Collected data:
BEGIN
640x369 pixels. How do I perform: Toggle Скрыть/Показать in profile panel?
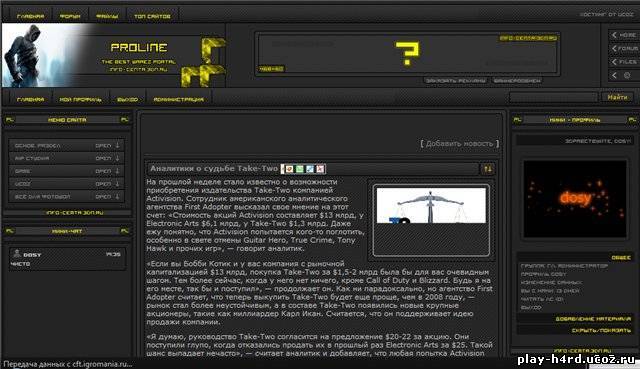(x=601, y=330)
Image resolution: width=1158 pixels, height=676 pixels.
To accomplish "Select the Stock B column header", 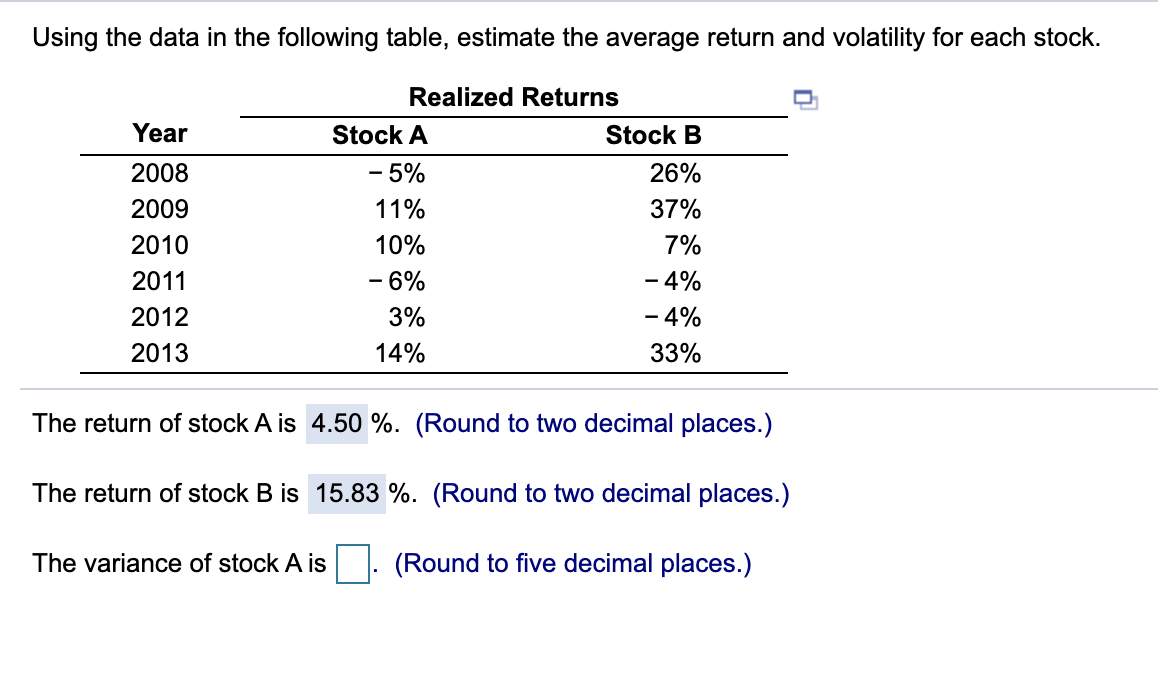I will [x=654, y=135].
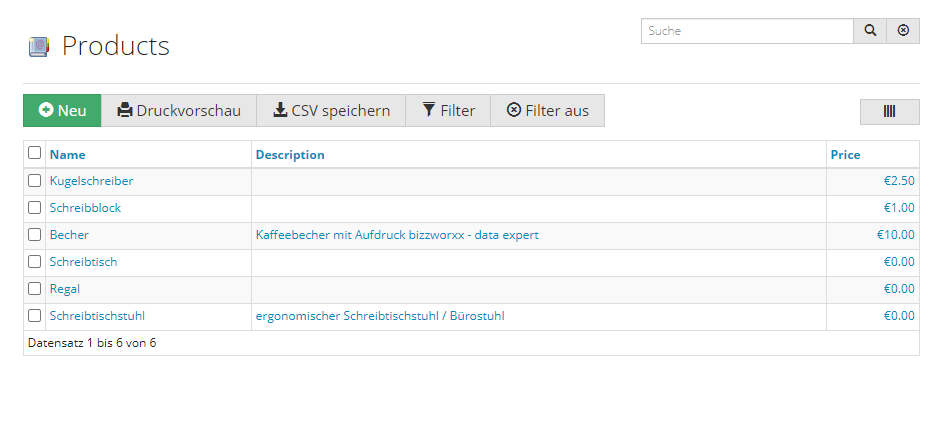The height and width of the screenshot is (423, 948).
Task: Open Regal product entry
Action: pos(65,289)
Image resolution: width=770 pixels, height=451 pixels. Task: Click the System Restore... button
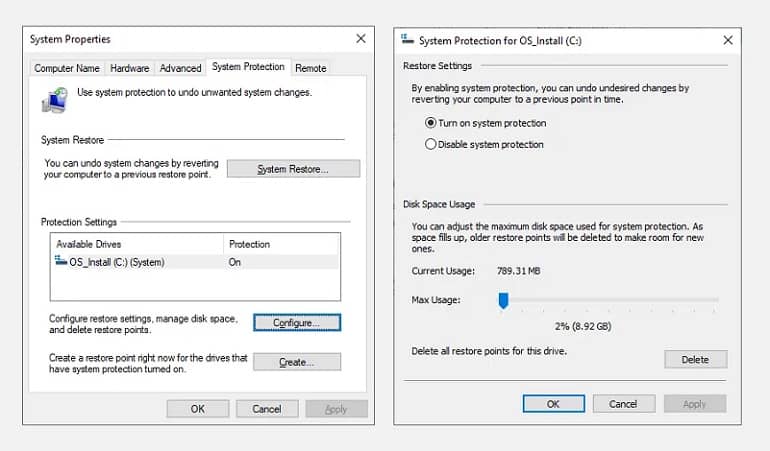click(293, 169)
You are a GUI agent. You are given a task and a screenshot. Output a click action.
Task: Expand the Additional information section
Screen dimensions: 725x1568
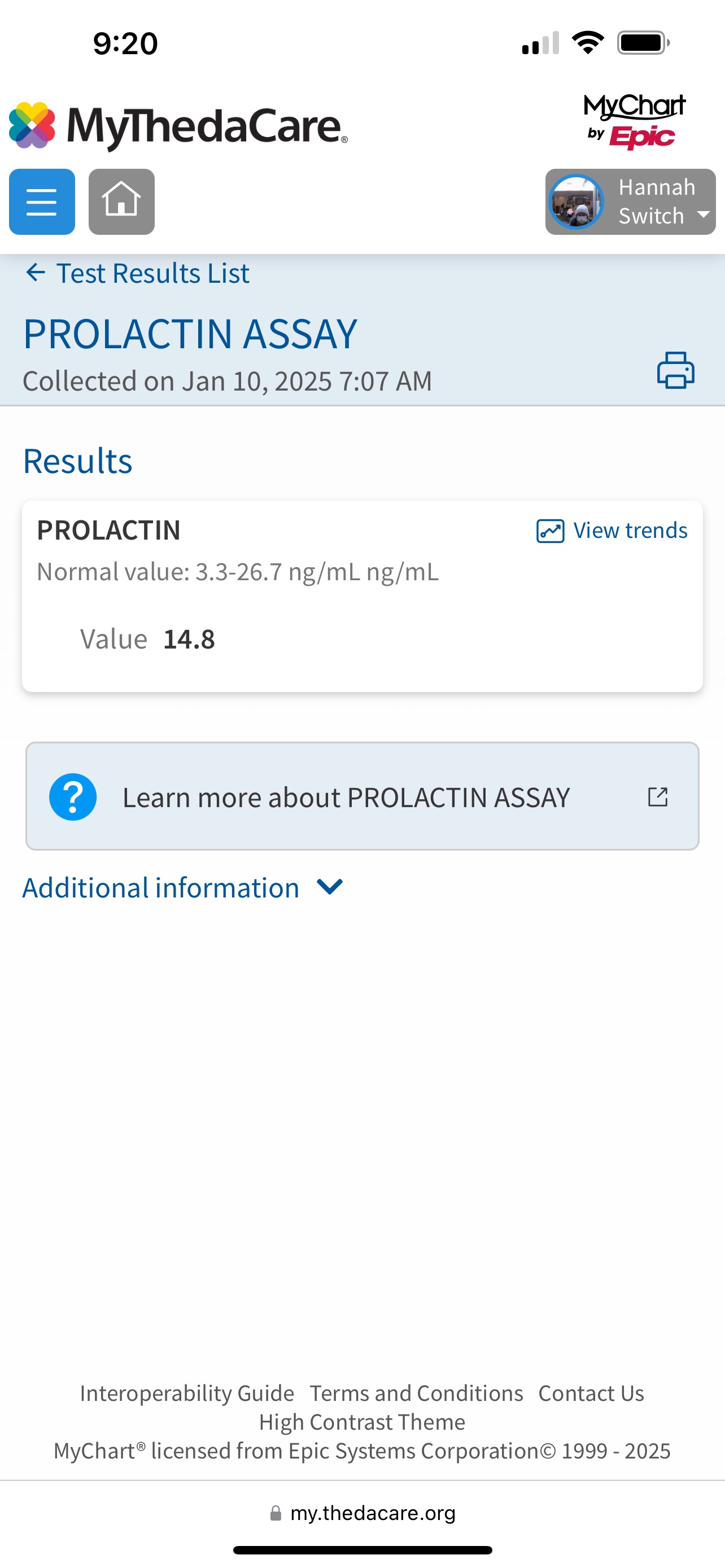[161, 888]
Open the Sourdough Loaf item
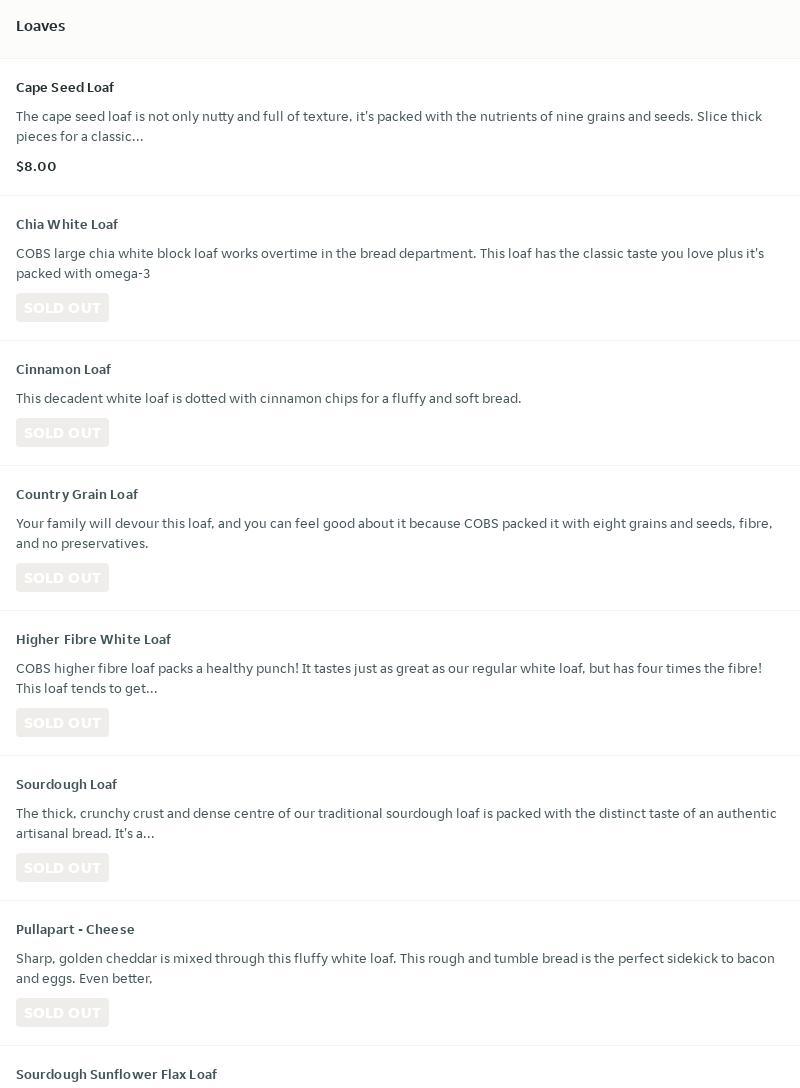 pos(66,785)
END
Aim of the task: Pictures are to be left out when the lines from the one containing "Image resolution: width=770" through the end of the records above are repeated exactly; no other line is wanted.

Solution to this exercise:
Image resolution: width=770 pixels, height=451 pixels. Task: Click the System Restore... button
click(293, 169)
You are a GUI agent. You are given a task and a screenshot. Output a click action.
Task: Expand the Additional information section
Screen dimensions: 725x1568
[161, 888]
Open the Sourdough Loaf item
 pos(66,785)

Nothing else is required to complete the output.